Task requirements => Determine how many lines in the entries below contain the word "Persyaratan". The reply is that number alone.

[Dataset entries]
※

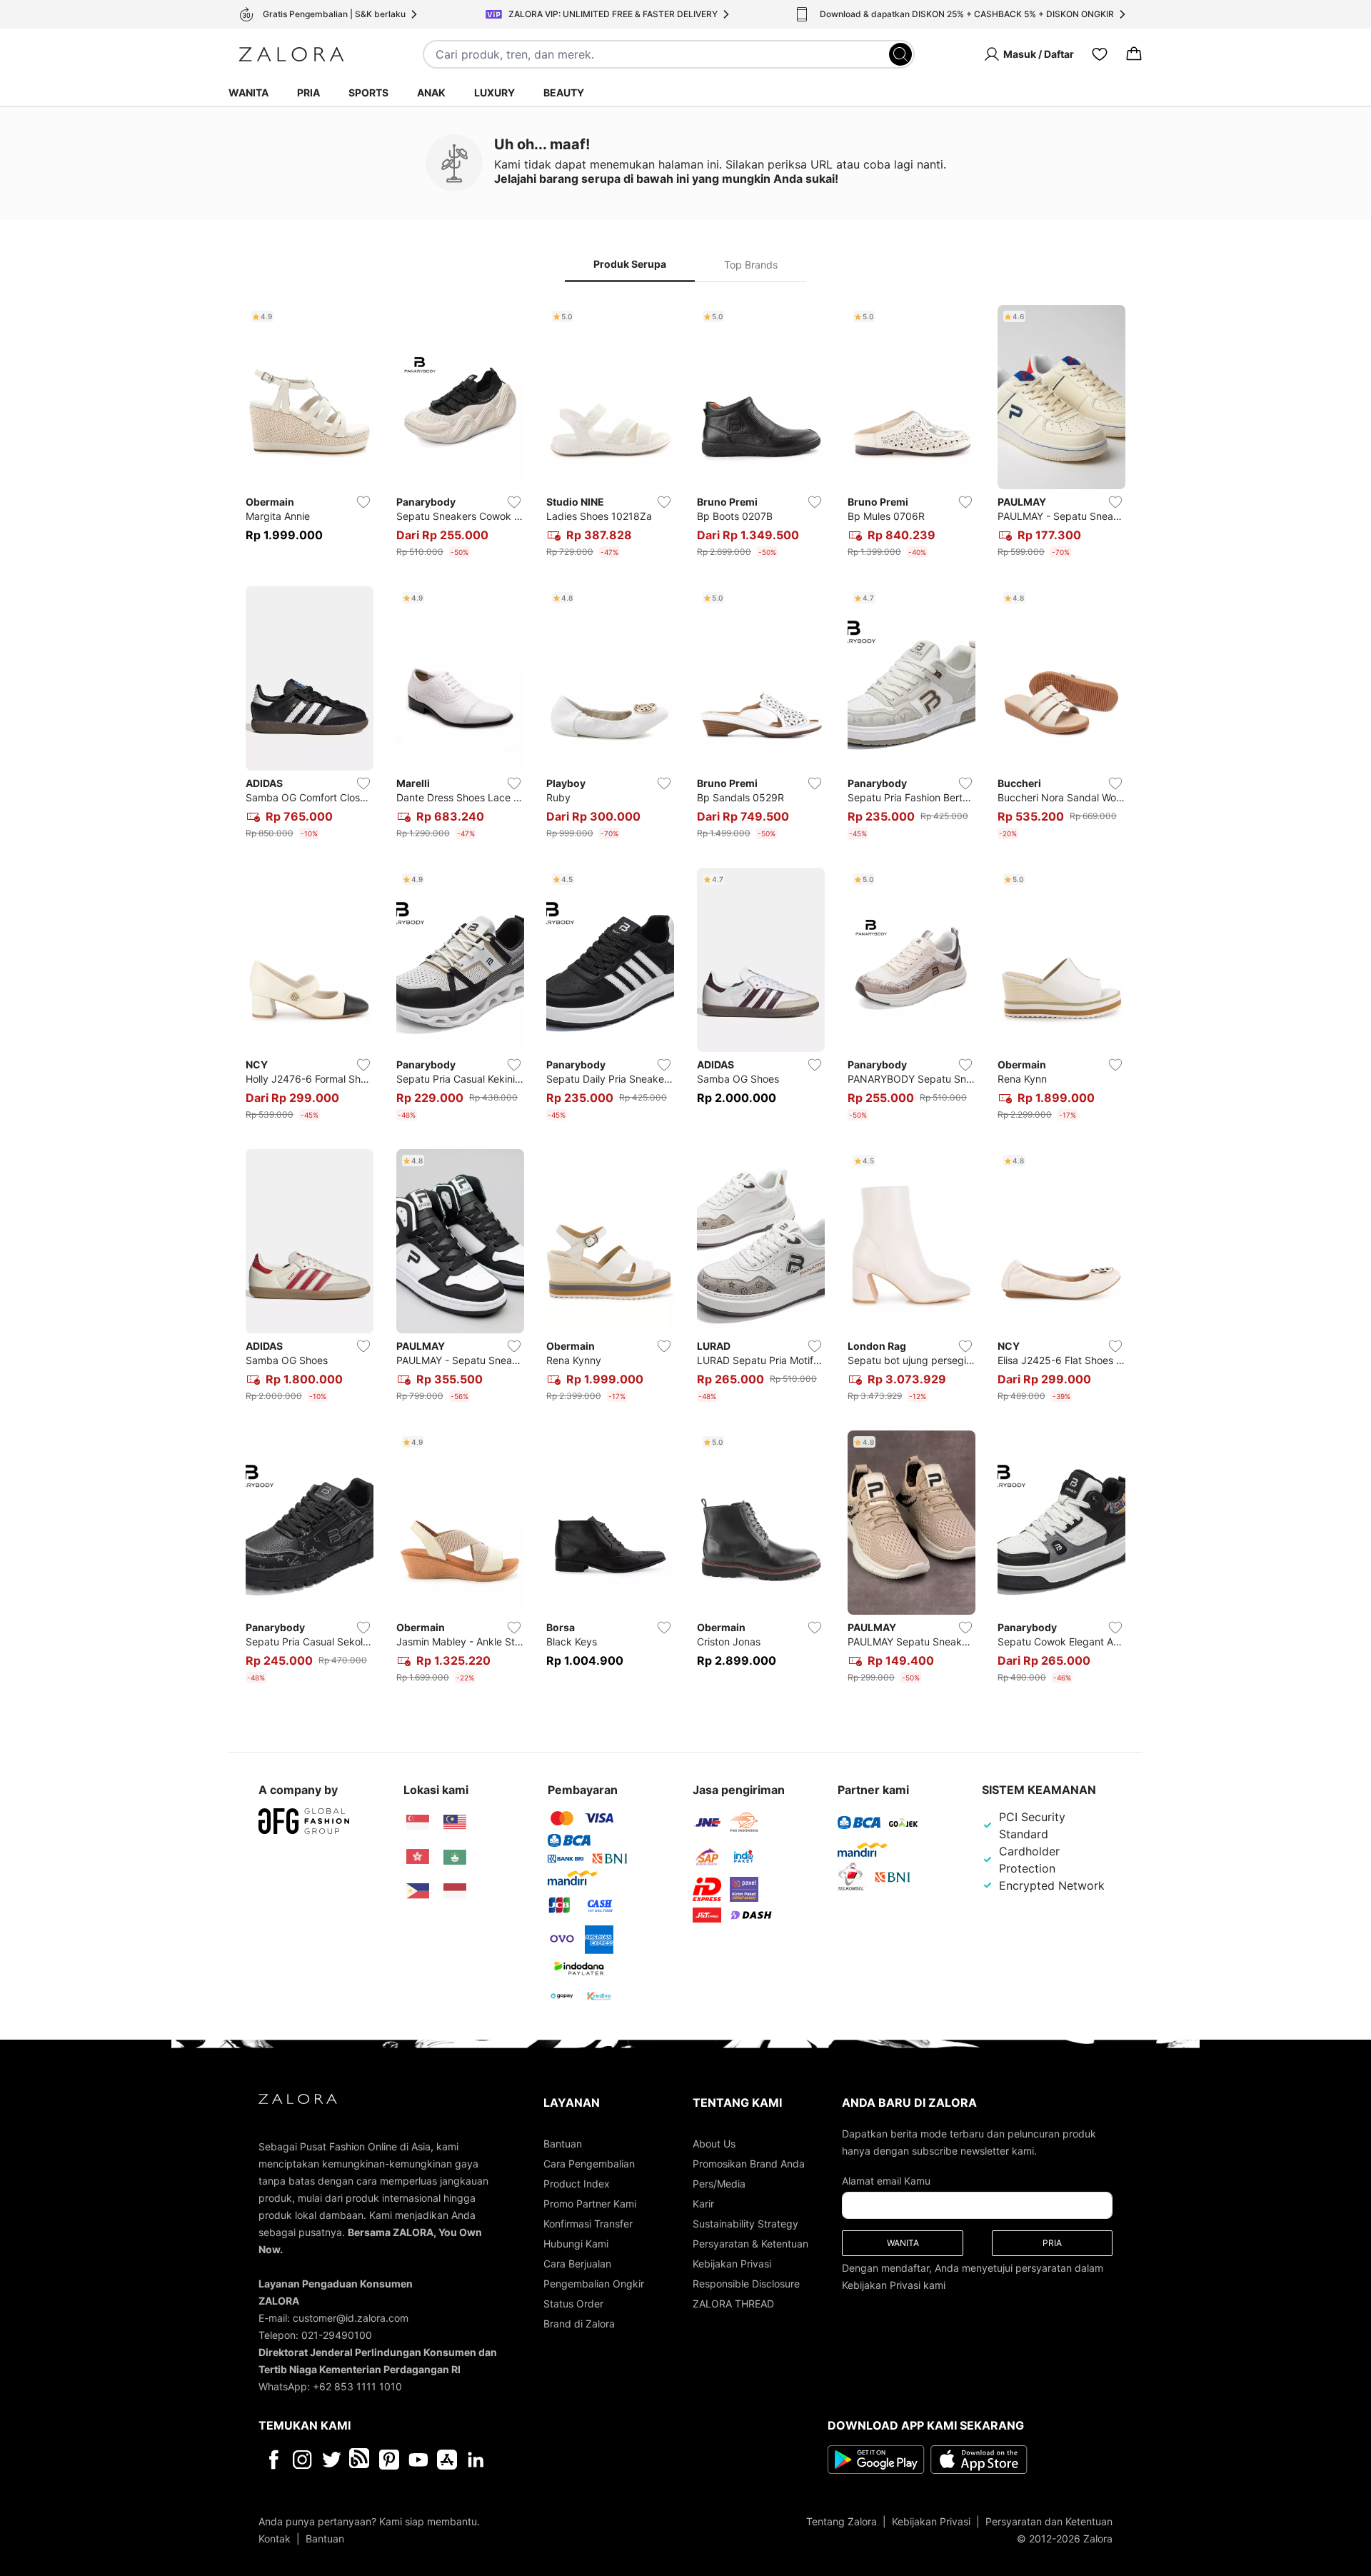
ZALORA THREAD (733, 2303)
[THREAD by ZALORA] (360, 2459)
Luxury (494, 92)
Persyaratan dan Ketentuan (1049, 2521)
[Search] (900, 54)
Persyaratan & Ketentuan (750, 2243)
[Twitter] (331, 2459)
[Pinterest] (389, 2459)
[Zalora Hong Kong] (417, 1857)
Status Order (573, 2303)
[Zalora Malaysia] (455, 1822)
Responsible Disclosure (746, 2283)
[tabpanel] (685, 997)
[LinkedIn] (476, 2459)
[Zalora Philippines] (417, 1891)
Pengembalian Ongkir (593, 2283)
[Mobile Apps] (447, 2459)
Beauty (563, 92)
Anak (431, 92)
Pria (308, 92)
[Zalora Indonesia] (455, 1891)
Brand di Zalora (579, 2323)
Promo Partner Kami (589, 2203)
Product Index (576, 2183)
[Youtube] (418, 2459)
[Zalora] (291, 54)
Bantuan (562, 2144)
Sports (368, 92)
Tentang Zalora (841, 2521)
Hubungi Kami (575, 2243)
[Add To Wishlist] (363, 502)
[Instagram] (302, 2459)
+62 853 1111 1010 (357, 2386)
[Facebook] (273, 2459)
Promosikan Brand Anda (749, 2163)
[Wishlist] (1099, 54)
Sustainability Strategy (745, 2223)
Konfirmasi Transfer (588, 2223)
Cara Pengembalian (589, 2163)
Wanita (248, 92)
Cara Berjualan (577, 2263)
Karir (703, 2203)
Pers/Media (719, 2183)
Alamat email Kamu (886, 2181)
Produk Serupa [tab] (629, 264)
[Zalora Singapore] (417, 1822)
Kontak (274, 2538)
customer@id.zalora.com (350, 2318)
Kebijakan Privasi (732, 2263)
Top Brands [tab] (751, 265)
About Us (714, 2144)
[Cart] (1133, 54)
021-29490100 (336, 2335)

※

Reply to the exercise => 2